Le parcours de Steven Soderbergh est fascinant. Depuis qu’il a remporté la Palme d’Or à 26 ans avec son premier long métrage (le bien nommé Sexe, mensonges et vidéo en 1989), le cinéaste américain s’amuse à brouiller les pistes, alternant films d’art et essai et blockbusters hollywoodiens. Après un long détour vers des plateformes aux œuvres plus confidentielles et l’échec incommensurable de La dernière danse de Magic Mikele voici de retour avec Présence.
Comme toujours avec le créateur de Onze d’Océan et Erin Brockovitchun nouveau projet est l’occasion d’explorer un nouveau genre. C’est un film de fantômes. Le premier cliché attire rapidement le regard. Une présence semble habiter une maison vide. Grâce à un plan subjectif, nous la suivons en regardant par la fenêtre. Elle se met alors à arpenter les pièces au cours d’un plan séquence de plus en plus rapide. Lorsqu’une famille vient s’installer dans ce lieu peut-être hanté, le cinéphile se retrouve dans la position du voyeur, de cette entité qui scrute les nouveaux arrivants.
Présence est donc un voyage formaliste. Soderbergh est un expert dans l’art de changer son style et sa manière de raconter une histoire, mettant constamment la forme à l’épreuve. Dans son thriller psychologique Insensé (2018), cela nécessitait l’utilisation d’un iPhone 7 Plus. Cette fois, c’est en faisant parfaitement correspondre le regard du fantôme. Une démarche assez stimulante… à condition de faire abstraction de la plausibilité de certaines situations. A moins qu’il n’y ait plus d’un spectre dans la maison… Si l’effort relève parfois du « gimmick » et finit par se tarir, le tout est agrémenté d’une mise en scène de qualité. Impossible, par exemple, de ne pas se laisser bercer par les mélodies harmonieuses du compositeur Zack Ryan.

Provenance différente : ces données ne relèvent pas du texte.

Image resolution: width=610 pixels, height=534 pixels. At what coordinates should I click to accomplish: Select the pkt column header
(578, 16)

C’est dommage que l’histoire ne bénéficie pas de la même ambition que la production. Le scénario de David Koepp (dont les plus grands succès, de Parc Jurassique a Anges et Démonsen passant par Guerre des mondesles derniers épisodes deIndiana Jones et le premier Homme araignéesont basés sur du matériel existant) ne brille guère par son originalité. Il s’agit de conflits familiaux et de traumatismes passés, de parents absents et d’adolescents livrés à eux-mêmes, d’oppositions entre foi et raison. Évidemment, la menace humaine est plus dangereuse que la menace spectrale. Cela se termine par une illumination presque religieuse où il faut se diriger vers l’immense lumière blanche… Une symbolique parmi tant d’autres, notamment avec une famille dont le nom de famille est Payne (proche de l’anglais ‘pain’, qui signifie ‘douleur’ en français) et tous ces miroirs qui nous permettent de communiquer avec « l’autre monde ».

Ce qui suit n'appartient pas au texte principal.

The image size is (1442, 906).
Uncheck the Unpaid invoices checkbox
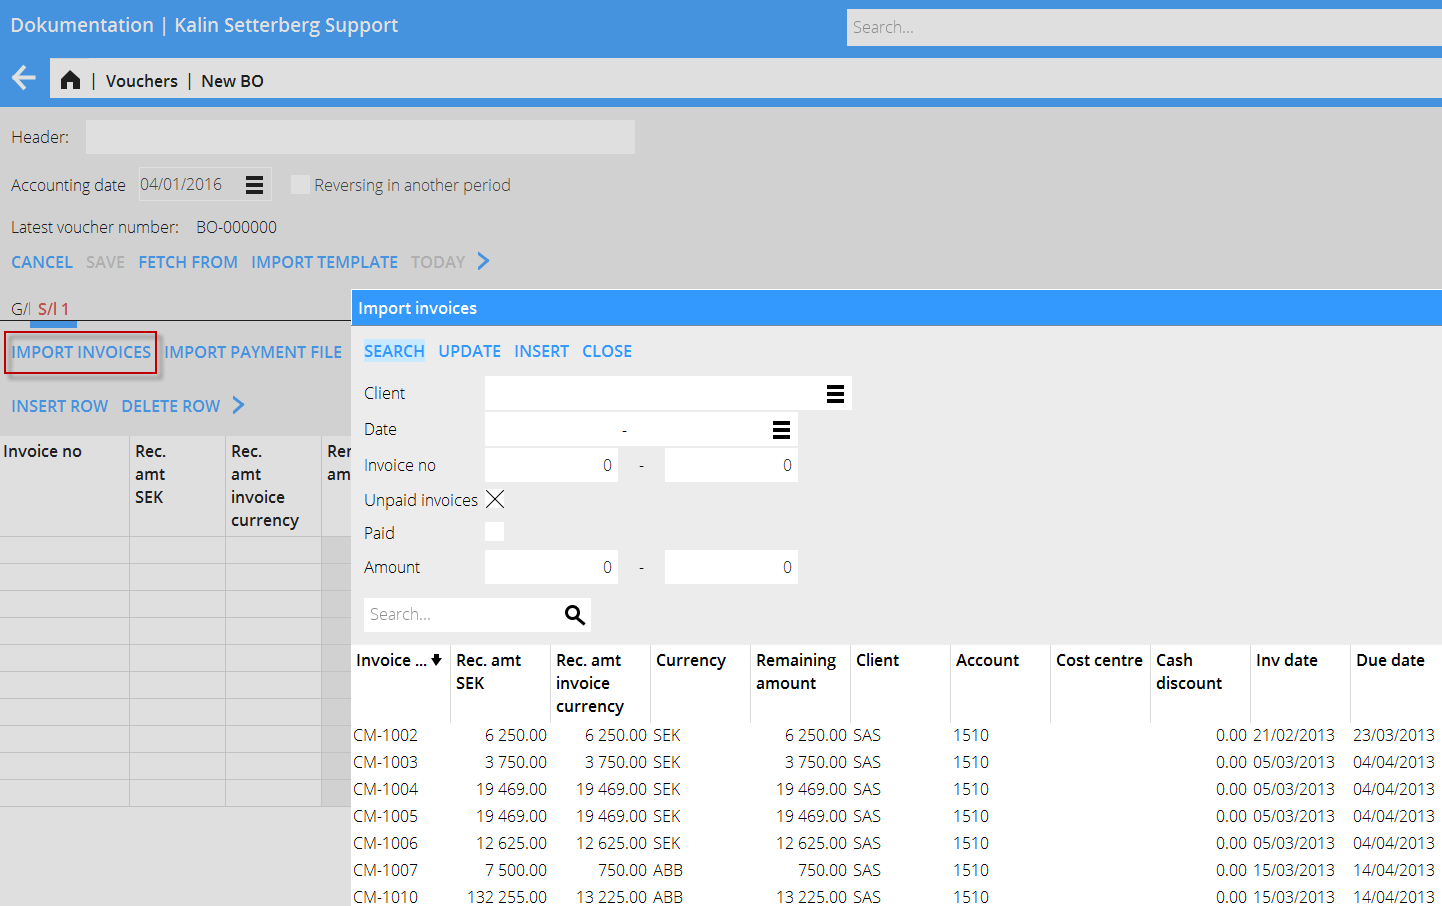point(495,500)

-Les comédiens ont parfois du mal à se plier à l’exercice de style mis en place. Ce n’est peut-être pas le cas de vétérans comme Lucy Liu et Chris Sullivan qui modulent leur jeu en fonction des enjeux. Mais cela est plus évident chez les acteurs plus jeunes, moins professionnels, dont les performances parfois rigides manquent de nuance. Sans surprise, la présence la plus convaincante est celle du fantôme. Même si on ne le voit presque jamais à l’écran, on sent son aura. Une mélancolie qui n’est pas sans rappeler celle du magnifique Une histoire de fantômes de David Lowery.
Steven Soderbergh réalise près d’un long métrage par an car il n’en écrit presque jamais les scénarios. Mais quand il le fait, cela aboutit généralement à des œuvres personnelles et mémorables. Ce fut le cas de son ingénieux remake de Solaris (2002), puissant film fantomatique sur fond de désirs, de regrets et d’hallucinations. Beaucoup plus froid et austère, Présence laisse un peu de glace tant le créateur est obsédé par la forme, assez innovante, au détriment du fond, classique et secondaire.